Julian Clover sports 3D glasses for the launch of Europe’s first 3D TV channel
3D television has just been through its first major test in Europe. The launch of a dedicated channel that will screen a weekly football match to some 1,500 pubs and clubs across the UK.
Pubs, which through trade publications such as the Morning Advertiser, are often heard to complain about the perceived high prices of Sky’s retail offer finally have something to raise a glass to. Even if you can find a 3D television set to install in your living room, the Premier League games are being blanked out for the first few weeks to benefit the licensed trade. Sky even has a sponsor, Guinness building on its existing relationship with Sky Retail.
England’s [sic] love affair with football shows no sign of losing any air, so it should come as no surprise that Sky should officially launch its 3D channel with Manchester United and Chelsea. The broadcaster has spent the last 12 months or so experimenting with other genres, opera, ballet, cricket, rugby, but football is the sport that will get fans through the doors.
The assembled hacks wondered amongst ourselves whether football was actually the best sport to show off the capabilities of 3D. The fear of next season seeing topless Newcastle United supporters in all their stereoscopic glory uppermost in our minds.
The match coverage, from eight 3D cameras around Old Trafford, gave us long shots of the pitch as the ball moved towards either goal. When 3D came into its own was in the replays, when a close-up image could be used, without the need to move elsewhere or a simple shot of the manager’s dugout.
What 3D does is replicate the experience of the person sat in the front row, just that while you can’t get up and run to the other side of the ground to get that same image, 3D TV can do this for you without the need to avoid arrest.
But the question is whether 3D TV is a viable proposition at home. Forever astute, Sky will initially bundle in its 3D offer with the £10 fee already being paid for its HD package.
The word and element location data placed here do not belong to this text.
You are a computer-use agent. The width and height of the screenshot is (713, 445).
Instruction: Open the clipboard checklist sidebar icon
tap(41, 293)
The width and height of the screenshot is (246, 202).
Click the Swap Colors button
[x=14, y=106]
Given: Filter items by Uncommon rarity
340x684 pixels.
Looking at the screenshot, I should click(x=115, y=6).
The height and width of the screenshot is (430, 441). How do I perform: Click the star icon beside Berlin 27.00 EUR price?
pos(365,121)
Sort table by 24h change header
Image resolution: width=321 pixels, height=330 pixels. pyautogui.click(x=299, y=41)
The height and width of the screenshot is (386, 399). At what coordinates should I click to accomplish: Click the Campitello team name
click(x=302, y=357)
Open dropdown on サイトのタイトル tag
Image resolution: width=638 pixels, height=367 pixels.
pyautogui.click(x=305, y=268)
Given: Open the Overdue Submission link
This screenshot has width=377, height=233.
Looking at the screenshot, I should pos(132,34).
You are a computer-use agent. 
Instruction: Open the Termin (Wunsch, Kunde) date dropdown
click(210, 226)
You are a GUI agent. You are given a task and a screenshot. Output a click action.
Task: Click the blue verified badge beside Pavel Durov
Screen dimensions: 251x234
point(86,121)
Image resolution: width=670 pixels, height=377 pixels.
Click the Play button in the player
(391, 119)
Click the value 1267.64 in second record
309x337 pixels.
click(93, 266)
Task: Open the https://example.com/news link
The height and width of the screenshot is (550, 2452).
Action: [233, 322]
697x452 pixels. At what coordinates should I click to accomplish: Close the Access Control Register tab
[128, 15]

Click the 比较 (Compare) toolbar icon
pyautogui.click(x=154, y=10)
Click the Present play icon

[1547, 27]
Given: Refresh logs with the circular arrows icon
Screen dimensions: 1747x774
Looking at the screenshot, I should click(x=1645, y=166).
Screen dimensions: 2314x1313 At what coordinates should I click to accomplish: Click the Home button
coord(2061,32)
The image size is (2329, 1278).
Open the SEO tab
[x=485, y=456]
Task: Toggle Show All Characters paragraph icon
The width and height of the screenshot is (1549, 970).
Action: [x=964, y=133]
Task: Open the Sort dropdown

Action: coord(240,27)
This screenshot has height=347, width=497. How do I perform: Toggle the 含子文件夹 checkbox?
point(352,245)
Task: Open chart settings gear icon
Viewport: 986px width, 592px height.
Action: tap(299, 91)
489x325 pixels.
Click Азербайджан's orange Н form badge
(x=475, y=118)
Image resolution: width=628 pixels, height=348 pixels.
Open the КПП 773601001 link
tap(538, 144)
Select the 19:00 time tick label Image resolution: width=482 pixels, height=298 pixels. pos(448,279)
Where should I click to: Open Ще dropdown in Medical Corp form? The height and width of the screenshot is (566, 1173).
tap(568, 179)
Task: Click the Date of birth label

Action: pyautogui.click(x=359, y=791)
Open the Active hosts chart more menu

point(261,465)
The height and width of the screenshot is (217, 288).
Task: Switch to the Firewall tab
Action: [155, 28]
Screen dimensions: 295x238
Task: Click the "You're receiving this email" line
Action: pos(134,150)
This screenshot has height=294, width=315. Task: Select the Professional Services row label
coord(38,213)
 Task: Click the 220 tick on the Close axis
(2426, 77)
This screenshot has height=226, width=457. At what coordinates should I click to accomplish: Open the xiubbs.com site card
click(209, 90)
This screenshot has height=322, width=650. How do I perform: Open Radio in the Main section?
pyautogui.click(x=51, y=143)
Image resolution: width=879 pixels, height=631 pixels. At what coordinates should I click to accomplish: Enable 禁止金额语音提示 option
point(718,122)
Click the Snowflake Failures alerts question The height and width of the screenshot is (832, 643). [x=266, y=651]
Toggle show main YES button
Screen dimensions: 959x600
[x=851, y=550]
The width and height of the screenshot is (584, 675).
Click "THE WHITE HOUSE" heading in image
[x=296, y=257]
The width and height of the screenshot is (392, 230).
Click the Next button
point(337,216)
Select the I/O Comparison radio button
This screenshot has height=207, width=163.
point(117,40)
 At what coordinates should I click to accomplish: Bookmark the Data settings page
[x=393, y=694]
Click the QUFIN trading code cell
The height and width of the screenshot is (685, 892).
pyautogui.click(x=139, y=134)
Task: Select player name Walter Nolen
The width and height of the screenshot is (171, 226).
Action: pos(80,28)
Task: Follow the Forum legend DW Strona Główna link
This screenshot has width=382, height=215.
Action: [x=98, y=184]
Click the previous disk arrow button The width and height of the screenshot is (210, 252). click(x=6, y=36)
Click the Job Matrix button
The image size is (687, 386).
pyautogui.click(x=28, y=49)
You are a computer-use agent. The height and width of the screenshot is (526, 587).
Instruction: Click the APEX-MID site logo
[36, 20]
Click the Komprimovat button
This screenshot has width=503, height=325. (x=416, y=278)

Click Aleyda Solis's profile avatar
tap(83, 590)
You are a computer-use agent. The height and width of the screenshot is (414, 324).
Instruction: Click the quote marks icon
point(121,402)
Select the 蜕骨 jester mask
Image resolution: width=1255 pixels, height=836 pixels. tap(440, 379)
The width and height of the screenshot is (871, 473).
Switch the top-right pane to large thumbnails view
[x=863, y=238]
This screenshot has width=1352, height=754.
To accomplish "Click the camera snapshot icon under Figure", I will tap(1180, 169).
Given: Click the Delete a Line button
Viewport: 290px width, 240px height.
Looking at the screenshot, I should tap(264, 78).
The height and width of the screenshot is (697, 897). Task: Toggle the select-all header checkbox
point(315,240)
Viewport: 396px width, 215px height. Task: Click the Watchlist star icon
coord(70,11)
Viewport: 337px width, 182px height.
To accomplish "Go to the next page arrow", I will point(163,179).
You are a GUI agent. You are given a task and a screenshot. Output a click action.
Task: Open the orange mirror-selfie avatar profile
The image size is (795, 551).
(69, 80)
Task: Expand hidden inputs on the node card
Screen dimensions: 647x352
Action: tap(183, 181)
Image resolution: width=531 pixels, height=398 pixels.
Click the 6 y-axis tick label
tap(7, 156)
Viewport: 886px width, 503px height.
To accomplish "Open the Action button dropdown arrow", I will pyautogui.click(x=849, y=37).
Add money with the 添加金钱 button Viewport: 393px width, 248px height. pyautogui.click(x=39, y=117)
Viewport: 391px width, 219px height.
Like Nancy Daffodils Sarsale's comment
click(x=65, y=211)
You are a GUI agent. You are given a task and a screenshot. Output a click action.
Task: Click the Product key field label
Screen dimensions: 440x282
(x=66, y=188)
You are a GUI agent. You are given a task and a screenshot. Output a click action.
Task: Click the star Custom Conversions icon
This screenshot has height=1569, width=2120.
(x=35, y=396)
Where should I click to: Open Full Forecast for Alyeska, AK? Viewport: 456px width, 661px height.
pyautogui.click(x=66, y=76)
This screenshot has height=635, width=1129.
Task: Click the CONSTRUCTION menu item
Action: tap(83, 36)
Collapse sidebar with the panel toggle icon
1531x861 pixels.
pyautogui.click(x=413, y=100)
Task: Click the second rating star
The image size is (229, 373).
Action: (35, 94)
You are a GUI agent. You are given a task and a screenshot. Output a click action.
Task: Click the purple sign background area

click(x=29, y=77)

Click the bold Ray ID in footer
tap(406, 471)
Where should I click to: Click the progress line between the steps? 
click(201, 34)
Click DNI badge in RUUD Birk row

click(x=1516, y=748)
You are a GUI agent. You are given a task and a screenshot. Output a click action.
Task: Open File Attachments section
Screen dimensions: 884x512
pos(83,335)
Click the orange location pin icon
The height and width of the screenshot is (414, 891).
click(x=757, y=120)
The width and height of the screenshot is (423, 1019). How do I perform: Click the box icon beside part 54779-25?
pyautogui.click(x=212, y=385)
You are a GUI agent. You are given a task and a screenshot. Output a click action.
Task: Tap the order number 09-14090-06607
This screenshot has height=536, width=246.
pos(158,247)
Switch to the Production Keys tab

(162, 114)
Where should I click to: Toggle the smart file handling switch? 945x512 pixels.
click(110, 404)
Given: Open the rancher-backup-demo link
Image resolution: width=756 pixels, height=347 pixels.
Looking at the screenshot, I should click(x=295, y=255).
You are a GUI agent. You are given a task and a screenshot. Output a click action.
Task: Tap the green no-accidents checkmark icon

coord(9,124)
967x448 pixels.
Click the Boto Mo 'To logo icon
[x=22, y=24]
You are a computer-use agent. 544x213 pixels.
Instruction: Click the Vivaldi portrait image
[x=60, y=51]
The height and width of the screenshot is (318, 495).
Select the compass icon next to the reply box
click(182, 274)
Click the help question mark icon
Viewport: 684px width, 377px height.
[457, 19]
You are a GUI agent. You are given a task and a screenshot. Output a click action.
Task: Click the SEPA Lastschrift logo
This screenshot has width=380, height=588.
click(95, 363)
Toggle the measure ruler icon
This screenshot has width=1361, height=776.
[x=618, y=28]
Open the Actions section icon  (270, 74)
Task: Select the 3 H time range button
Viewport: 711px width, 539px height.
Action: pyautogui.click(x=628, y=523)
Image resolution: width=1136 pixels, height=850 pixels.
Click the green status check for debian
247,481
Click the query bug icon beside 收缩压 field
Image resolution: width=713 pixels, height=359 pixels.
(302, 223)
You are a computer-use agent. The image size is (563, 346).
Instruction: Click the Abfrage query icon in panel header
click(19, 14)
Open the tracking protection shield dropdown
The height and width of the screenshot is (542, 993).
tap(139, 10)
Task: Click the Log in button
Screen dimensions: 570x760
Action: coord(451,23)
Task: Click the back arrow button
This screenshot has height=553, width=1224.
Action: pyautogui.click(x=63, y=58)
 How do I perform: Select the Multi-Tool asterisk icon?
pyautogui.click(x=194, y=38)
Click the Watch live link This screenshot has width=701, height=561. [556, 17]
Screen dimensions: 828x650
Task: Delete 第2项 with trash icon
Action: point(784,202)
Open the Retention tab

Sky’s two million HD homes is the highest such total in Europe and must be down to quantity, close to 50 channels now, as well as quality. Other HD bouquets are not as large, so would the addition of 3D make people more likely to subscribe to such a package?
Then there is the question of 3D television displays. A friend of mine sent me details of a 3D presentation taking place at the Lord’s cricket ground. For £2,400 I could purchase a table from where I could see a live telecast of the final of the IPL. Alternatively the same money would buy me a 3D TV for my home. I’m not opting for either, just yet. 3D TV will need the purchase of a new TV, and like HD Ready before it, a set-top box. No wonder broadcasters are intent on using their installed base, and hopefully this time people will be able to tell whether or not they have a 3D picture on their 3D sets.